### Task description
After reading the data below, copy out every line that contains the word "Toggle".

== == ==

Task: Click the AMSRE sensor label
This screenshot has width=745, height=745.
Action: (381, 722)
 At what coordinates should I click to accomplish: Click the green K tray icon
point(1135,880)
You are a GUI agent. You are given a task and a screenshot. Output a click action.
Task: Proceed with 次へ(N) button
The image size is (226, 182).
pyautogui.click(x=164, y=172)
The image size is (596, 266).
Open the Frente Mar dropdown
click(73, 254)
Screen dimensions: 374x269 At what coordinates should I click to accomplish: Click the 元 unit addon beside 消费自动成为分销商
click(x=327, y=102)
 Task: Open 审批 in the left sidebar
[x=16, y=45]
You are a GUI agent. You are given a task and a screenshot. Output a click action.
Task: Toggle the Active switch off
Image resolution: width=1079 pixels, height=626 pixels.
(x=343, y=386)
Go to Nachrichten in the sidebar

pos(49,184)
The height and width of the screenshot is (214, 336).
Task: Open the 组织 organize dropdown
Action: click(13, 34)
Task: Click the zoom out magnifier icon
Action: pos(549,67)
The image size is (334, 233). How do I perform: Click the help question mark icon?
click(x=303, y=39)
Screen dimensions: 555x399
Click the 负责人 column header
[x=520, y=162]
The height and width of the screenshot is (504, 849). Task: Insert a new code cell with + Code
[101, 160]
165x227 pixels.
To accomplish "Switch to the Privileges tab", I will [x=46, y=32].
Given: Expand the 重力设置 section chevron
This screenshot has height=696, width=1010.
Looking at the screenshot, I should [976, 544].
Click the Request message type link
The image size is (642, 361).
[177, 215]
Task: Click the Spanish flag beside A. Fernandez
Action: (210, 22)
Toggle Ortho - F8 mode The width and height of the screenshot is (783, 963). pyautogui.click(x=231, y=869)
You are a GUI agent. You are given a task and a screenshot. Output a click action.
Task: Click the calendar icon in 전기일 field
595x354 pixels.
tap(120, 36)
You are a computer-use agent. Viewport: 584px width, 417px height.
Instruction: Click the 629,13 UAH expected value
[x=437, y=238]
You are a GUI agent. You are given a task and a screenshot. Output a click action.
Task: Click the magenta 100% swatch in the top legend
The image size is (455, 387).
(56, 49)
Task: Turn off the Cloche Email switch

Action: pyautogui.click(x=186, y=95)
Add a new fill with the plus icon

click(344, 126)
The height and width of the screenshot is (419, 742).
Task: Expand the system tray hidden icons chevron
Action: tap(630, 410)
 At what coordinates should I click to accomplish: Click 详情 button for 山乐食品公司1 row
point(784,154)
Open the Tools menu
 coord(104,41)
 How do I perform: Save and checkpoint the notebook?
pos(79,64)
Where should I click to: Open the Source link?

== == ==

### Task response
Task: Toggle the Active switch off
Toggle Ortho - F8 mode The width and height of the screenshot is (783, 963). pyautogui.click(x=231, y=869)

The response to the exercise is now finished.